Additional unsalted butter, at room temperature, for greasing the pan
Dark chocolate-covered espresso beans or chocolate coffee bean-shaped candies, for garnish
Lightly sweetened whipped cream, optional

Preheat the oven to 325º. Grease a 10” springform pan, line with a circle of parchment paper and lightly grease the paper. Combine the butter, both chocolates, and coffee in the top of a double boiler or a stainless steel or glass bowl. Set the bowl or insert over a pot of barely simmering water and stir frequently with a wooden spoon until melted. If the melted mixture appears somewhat speckled with what looks like unmelted chocolate, don’t be concerned. (Different chocolates have different cocoa butter and cocoa solids content and when melted with such a large quantity of liquid may seem to separate.) Place the sugar in the bottom or a large mixing bowl or the bowl of an electric mixer. Remove the chocolate mixture from the heat and pour over the sugar. Stir to blend and dissolve the sugar, and then allow to cool for 10 minutes.

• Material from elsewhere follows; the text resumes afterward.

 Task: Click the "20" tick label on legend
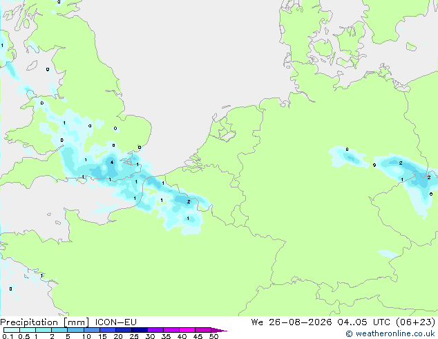118,336
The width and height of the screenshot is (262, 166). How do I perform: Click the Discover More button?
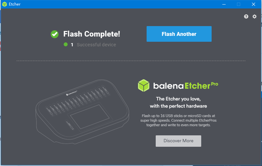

With a wire whisk or the paddle attachment of an electric mixer, add the Kahlua and the vanilla extract to the cooled chocolate mixture and blend well. Blend in the lightly beaten eggs, making sure they are thoroughly incorporated. The batter at this point will be extremely thin; don’t worry, just make sure to work each added ingredient in carefully.


Sift the flours, baking soda, and salt together. Add dry ingredients to the chocolate mixture in two additions, scraping down the sides of the bowl several times. Beat on medium speed for one minute. The batter may have little lumps, but they won’t affect the finished cake.

Place the prepared pan on a baking sheet to catch any leaks and pour the batter into the pan. Bake in the middle of the oven for 1 ¾ hours to 2 hours, rotating the pan several times during that time to ensure even baking. The cake bakes slowly and stays beautifully moist. A crust will form on the top of the cake and may crack. Test for doneness by inserting a wooden skewer in a fault of the crust, poking near the center of the cake. It should come out clean, or with only a very few most crumbs clinging to it. Remove the cake from the oven and cool completely in the pan set on a rack. (The cake may be made up to 2 days ahead of time and kept in the pan at room temperature, covered tightly with plastic wrap.)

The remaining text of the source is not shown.